Dgat2-1473 provides strong silencing for at least 12 weeks after a single subcutaneous injection in the livers of male C57BL/6 mice

(A) Representative cartoon of chemically modified, GalNAc-conjugated siRNAs that were used for in vivo studies. (B) Dose response relationships and longevity of silencing elicited by Dgat2-1473 that was subcutaneously injected into wild-type C57BL/6 mice (n = 3) on chow diet. The mice were treated with the indicated doses (10, 3, 1 mg/kg) of Dgat2-1473 or NTC compound (10 mg/kg) and sacrificed at the indicated time points (4, 8, 12 weeks) after injections. The mRNA levels of Dgat2 were normalized against the NTC group and 18S was used as the housekeeping gene for the calculations. (C) DNL-related gene expression changes upon Dgat2 silencing in wild-type C57BL6 mice. ∗p < 0.05, ∗∗p < 0.005.

While loss of DGAT2 protein by itself is expected to greatly decrease triglyceride synthesis and accumulation in liver, it has been previously reported that DGAT2 depletion also causes a surprising decrease in expression of enzymes in the de novo fatty acid synthesis pathway.37,39,40,71 Moreover, this extended transcriptional effect of DGAT2 loss was attributed to decreased Srebf1, a transcription factor that controls expression of enzymes involved in fatty acid metabolism.
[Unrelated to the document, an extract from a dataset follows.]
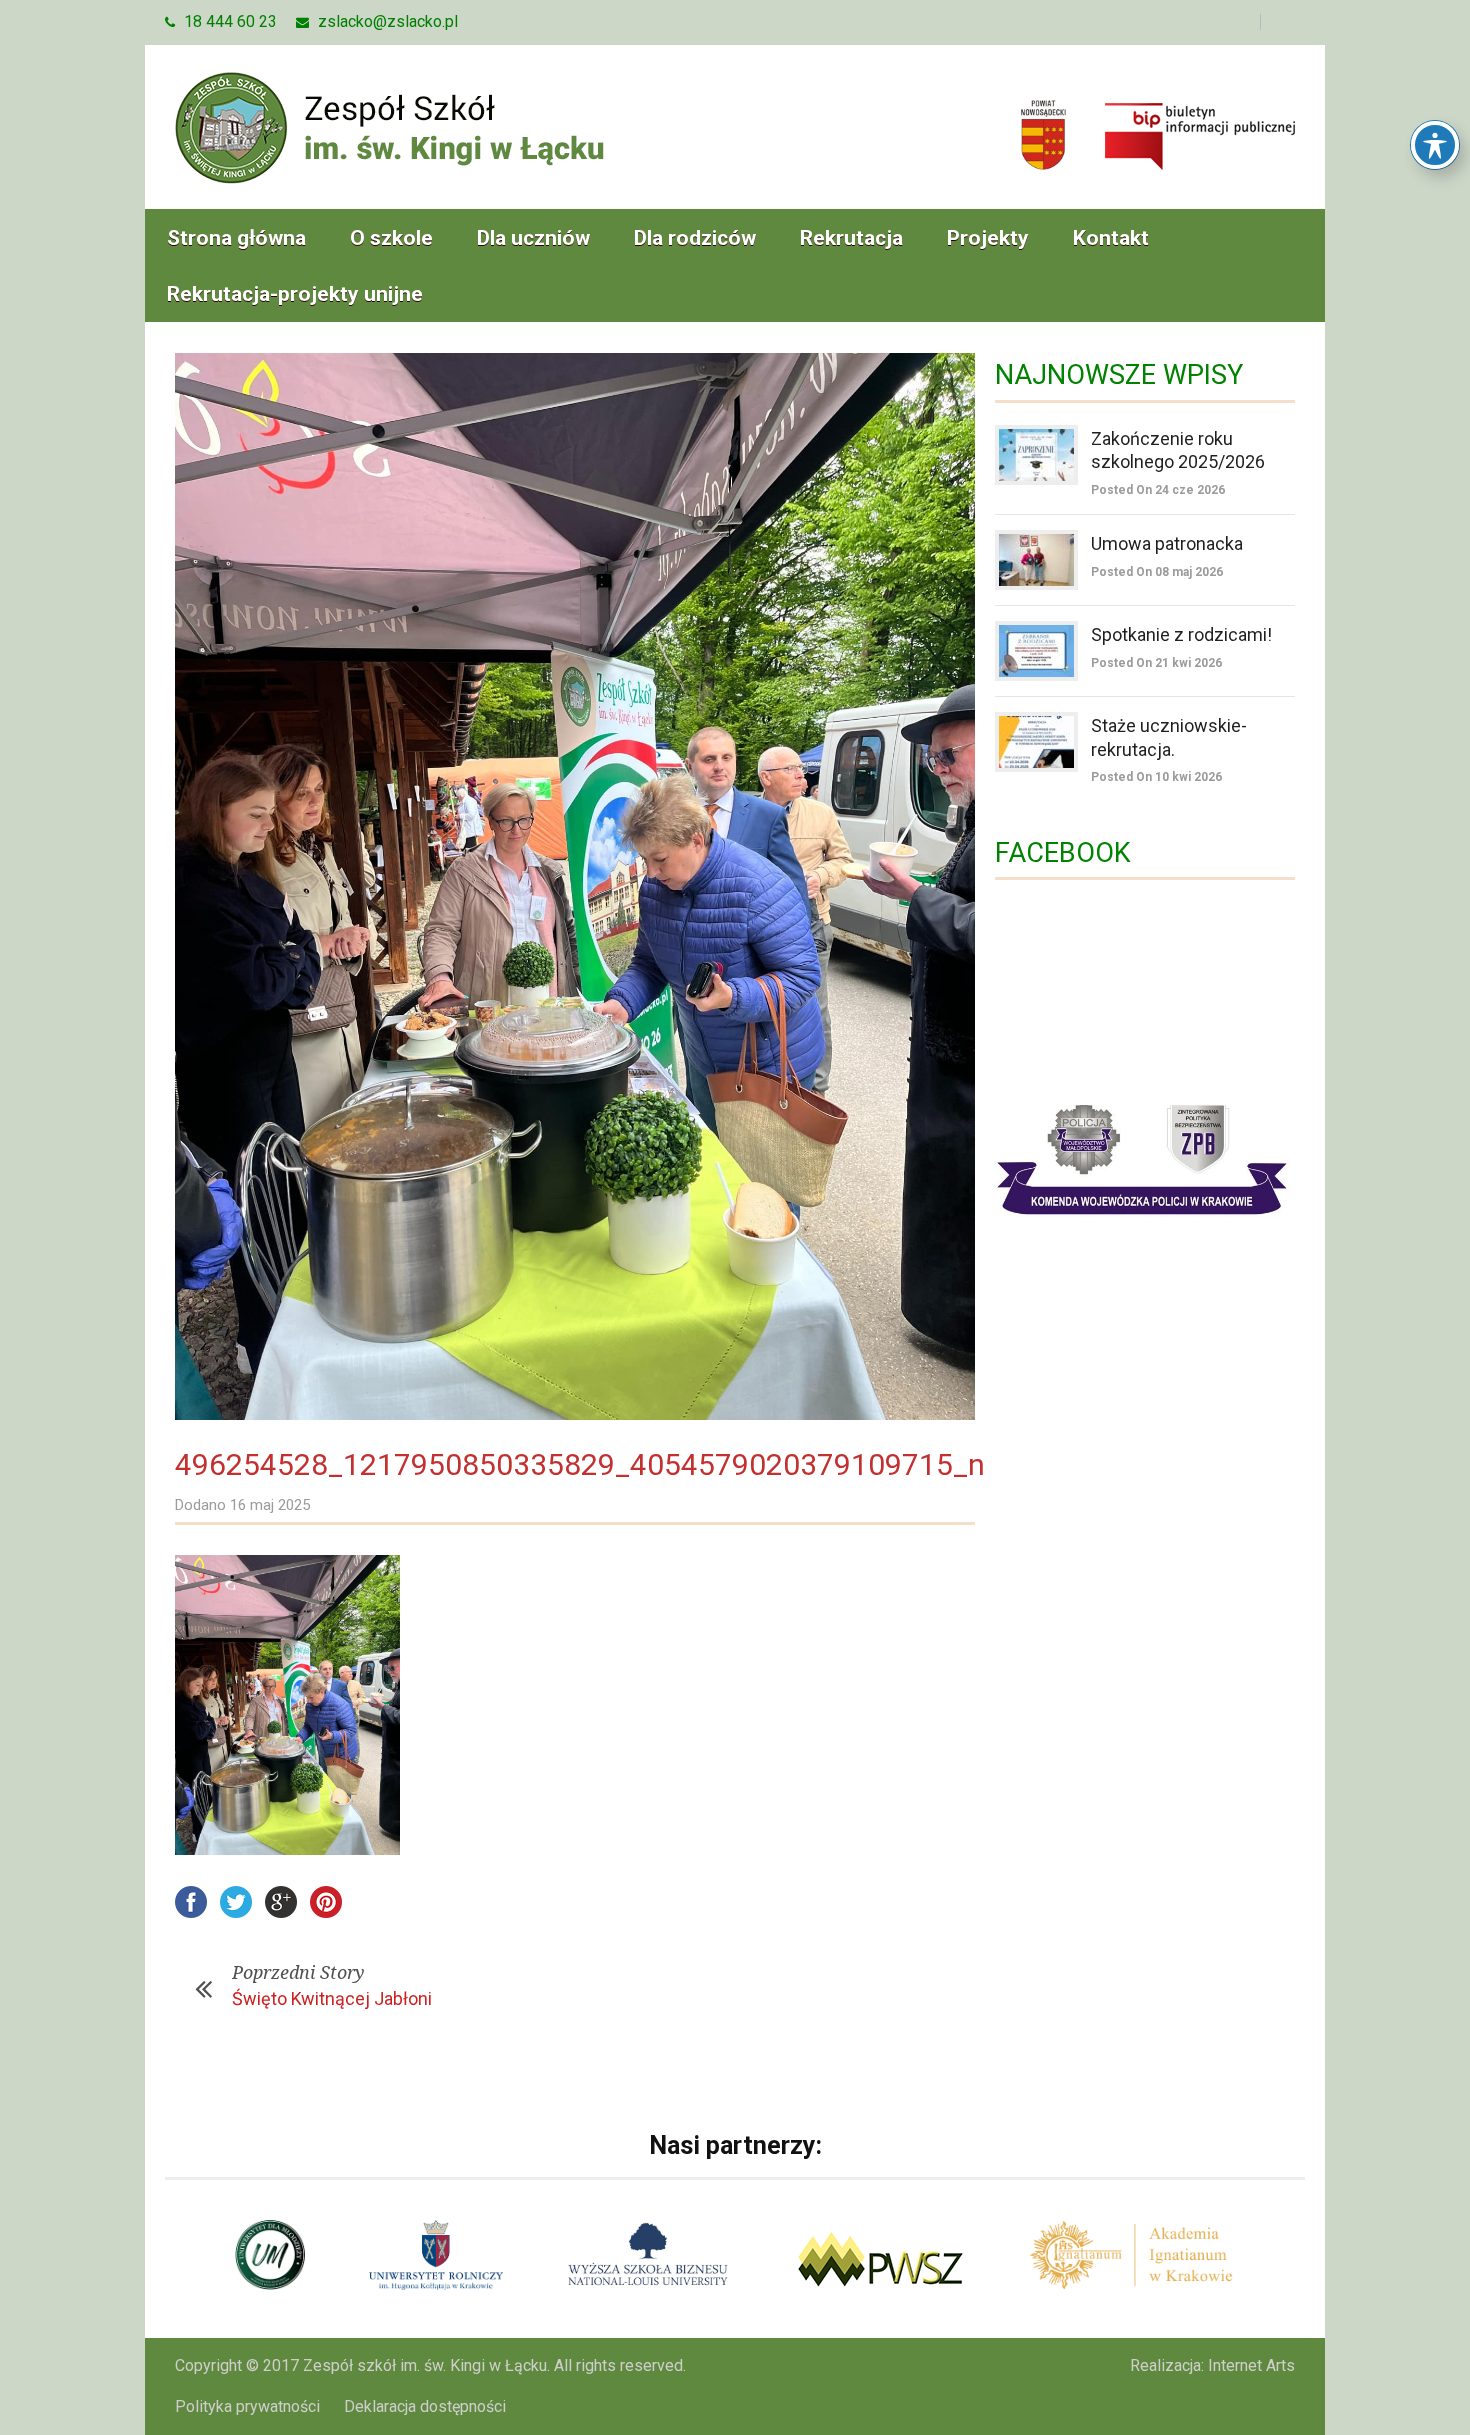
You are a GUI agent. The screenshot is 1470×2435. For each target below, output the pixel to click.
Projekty (988, 238)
It is not known how Dgat2 silencing leads to loss of Srebf1. We therefore investigated this extended effect of DGAT2 in the above experiment and could confirm a strong reduction in expression of de novo lipogenic genes such as fatty acid synthase (Fasn) and stearoyl-CoA desaturase-1 (Scd1) (Figure 2C). In addition, expression of Srebf1 mRNA was blunted, consistent with the previous work, suggesting important signaling mechanisms at play in response to DGAT2 loss.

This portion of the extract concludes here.